Henry Miller (1891-1980)



      It is surely not necessary to introduce Henry Miller. But his special relationship to John Cowper is perhaps not too well known. Their first meeting is mentioned in JCP in New York, but the exact date is not known, somewhere around 1916-1917, and probably at Cooper Union, according to John Cowper.
      Powys had a lasting influence on Miller's writing style, on his way of incorporating literature. Thus Powys wrote to a young man who had just written his first "fan" letter to him:
My dear Ron Hall your letter is a marvel. I've not only never had one in the least like it but I've never seen one like it. I do thank you for it, Ron, from what's left of my heart in my old age. I feel just as you do about Henry Miller.
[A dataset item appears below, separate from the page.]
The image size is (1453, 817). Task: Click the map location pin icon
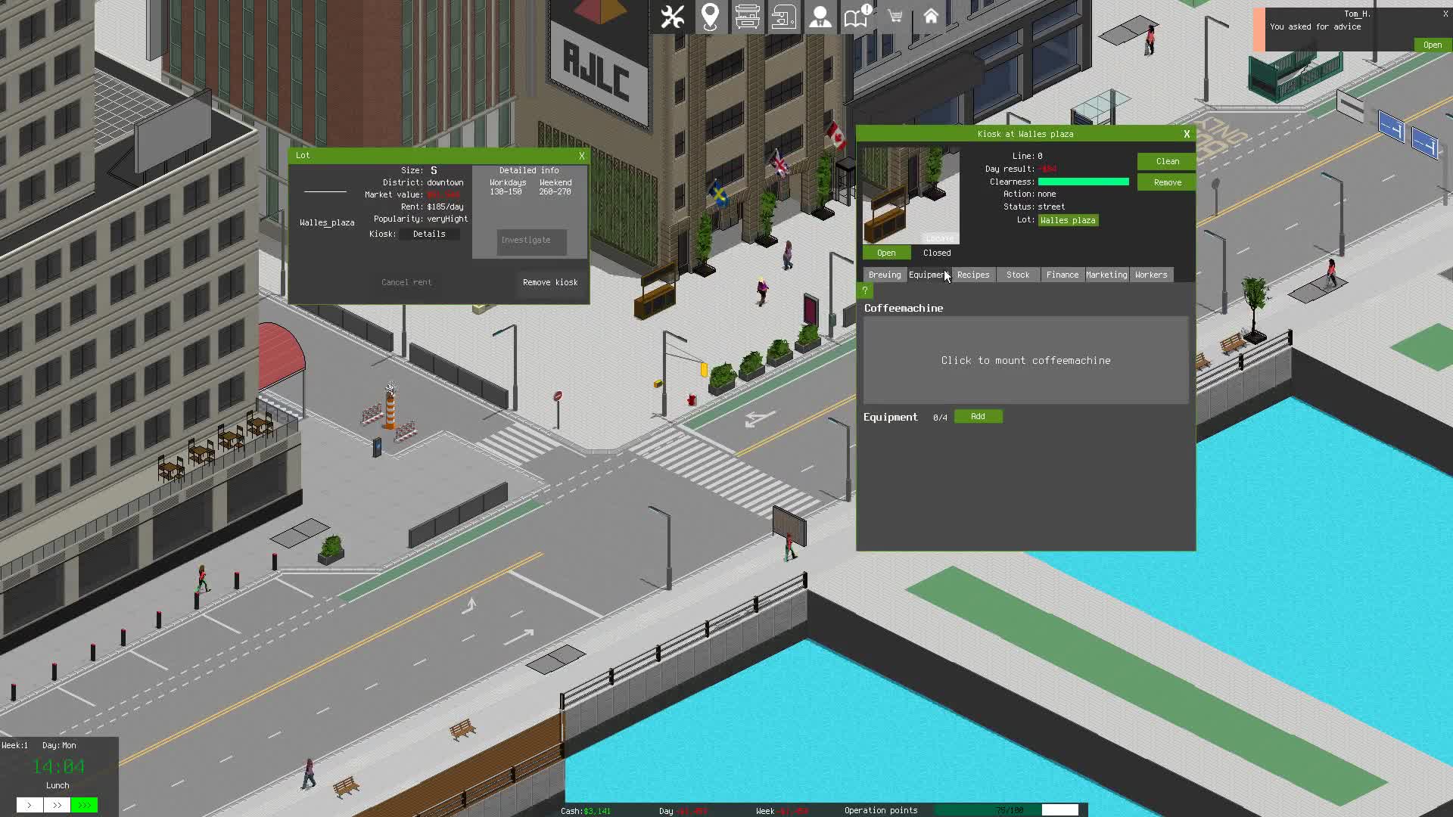(709, 17)
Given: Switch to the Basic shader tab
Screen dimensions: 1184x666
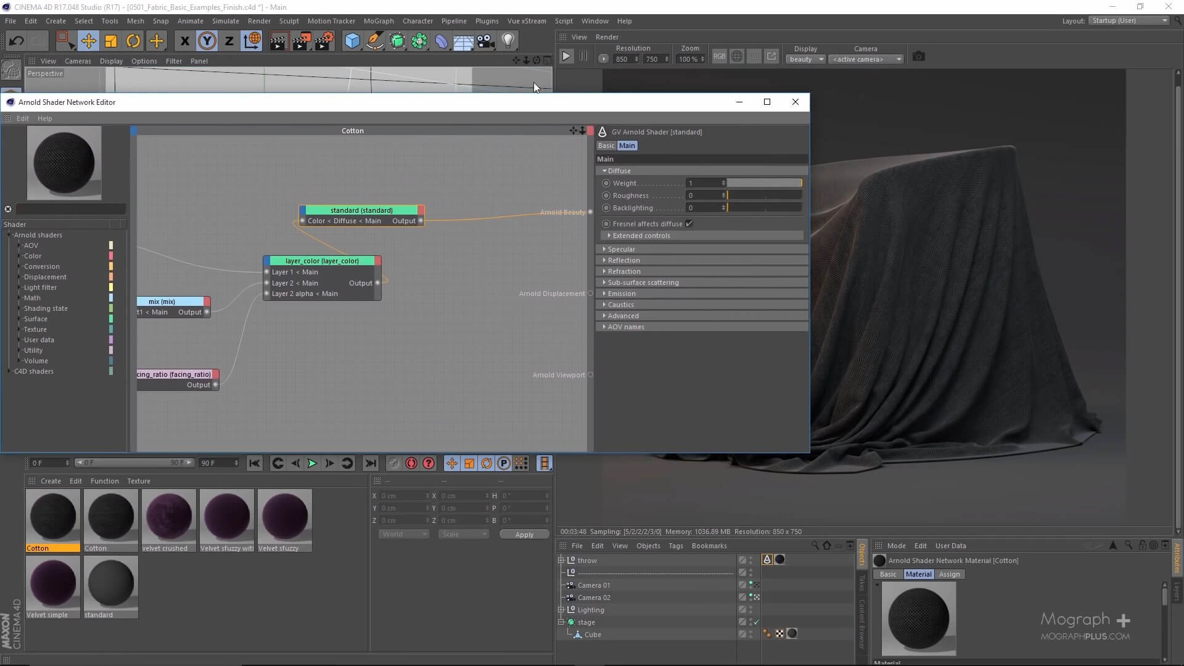Looking at the screenshot, I should (606, 146).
He was a boy... when we met in New York and let me tell you Ron and you will easily believe it that his sudden quite recent not a year ago it was re-appearance in my life, tho' only in our letters to each other, has been the most exciting stimulus and the most proud delight of my old age — Yes! I feel towards him exactly as you do though I am half a century older than you; but I am still just the same sort of hero-worshipper of the kind of geniuses that have that sort of cosmic spirit that is so hard to define as I was when I was your age.
John Cowper Powys, Letters to Henry Miller, Introduction, Village Press, 1975)
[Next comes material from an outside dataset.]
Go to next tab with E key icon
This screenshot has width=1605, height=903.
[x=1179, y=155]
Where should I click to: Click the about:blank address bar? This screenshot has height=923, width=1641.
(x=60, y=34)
(NB: the French edition of this book, Correspondance Privée, ed. Criterion, 1994, is interesting because it includes in reply the 42 letters by Henry Miller, which the translator of these Letters, Nordine Haddad, found in the National Library of Wales.)

      In one of the very first letters they exchanged, one can see already the confidence and interest John Cowper felt for Henry Miller:
Dear Henry and I do beg you to say my dear John, I have already got deep into your writings tho' in the manner of a weak-winged old bird flying low over the waves and every now and then disappearing in them and then flying again & then just floating & letting the waves carry me up & down.(May 22, 1950, Letters to Henry Miller)
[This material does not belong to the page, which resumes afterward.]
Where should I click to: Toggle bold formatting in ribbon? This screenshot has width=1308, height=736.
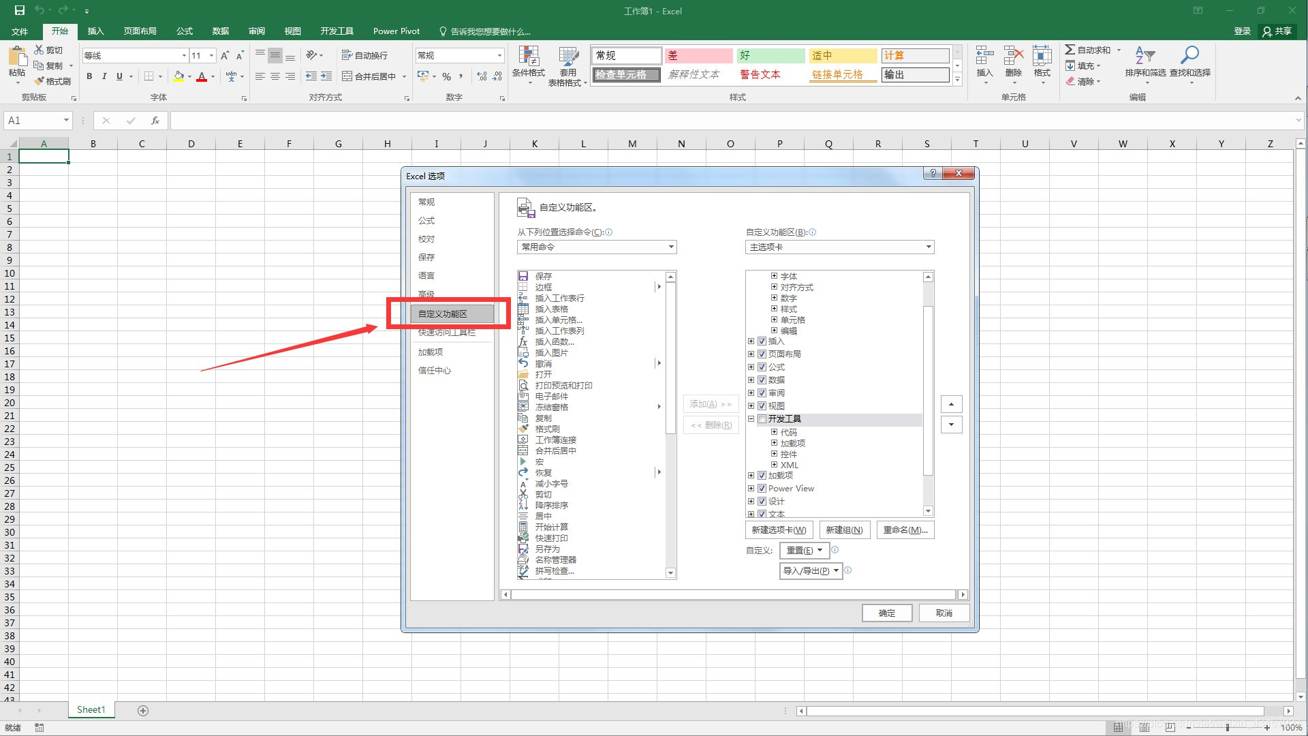[89, 76]
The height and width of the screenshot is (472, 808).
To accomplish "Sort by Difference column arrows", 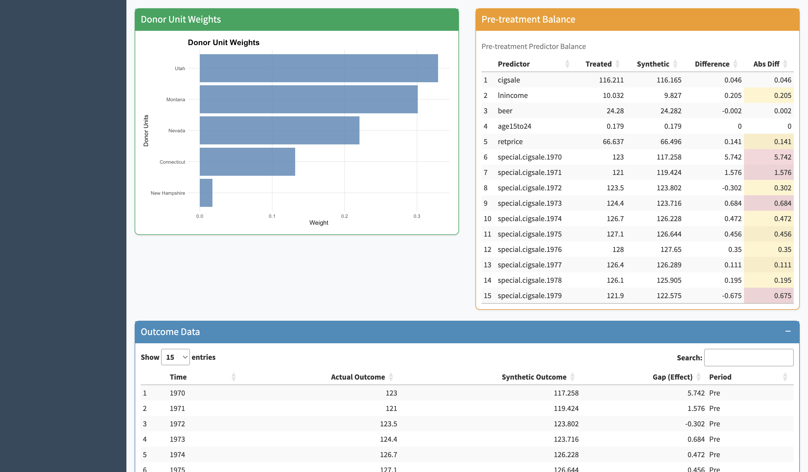I will 735,64.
Now that I have found him again, now that I hear from him regularly, it is as if I had recovered my youth. He is still "the master" to me. His words, even today, have the power of bewitching me. At this very moment I am deep in his Autobiography, a most nourishing, stimulating book of 652 close-packed pages. It is the sort of biography I revel in, being utterly frank, truthful, sincere, and containing a superabundant wealth of trivia (most illuminating!) as well as the major events, or turning points, in one's life. (Henry Miller, The Books in my Life
Henry Miller by Carl van Vechten
(American History Collection, Library of Congress)

      The two men met again once, when Miller, accompanied by Eve, came to see John Cowper and Phyllis at the end of June 1953 at Corwen, during their tour of Europe. And Ron Hall, the "young fan" mentioned by John Cowper, reminiscing about this meeting exclaims:
What differences! What kinship! They share 'an ATLANTEAN secret— perhaps that of a much deeper comradeship', (words of a letter today from the friend who keeps me informed about Henry Miller) 'the awareness inside both of their skulls, one Iberian, and one Germanic! of a listening-in to the great heartbeat of the cosmic mystery — All or Nothing — and the realisation perhaps in their daily musings of the absurdity of catching the mystery of IT all in words and yet passing clues, indications to those who from every conceivable background had sensed the magical transmutation possibilities in themselves and could nod and understand the rumblings, the fumblings, the stumblings of their most articulate participants in the vaudeville-burlesque of the whole cosmogonic show!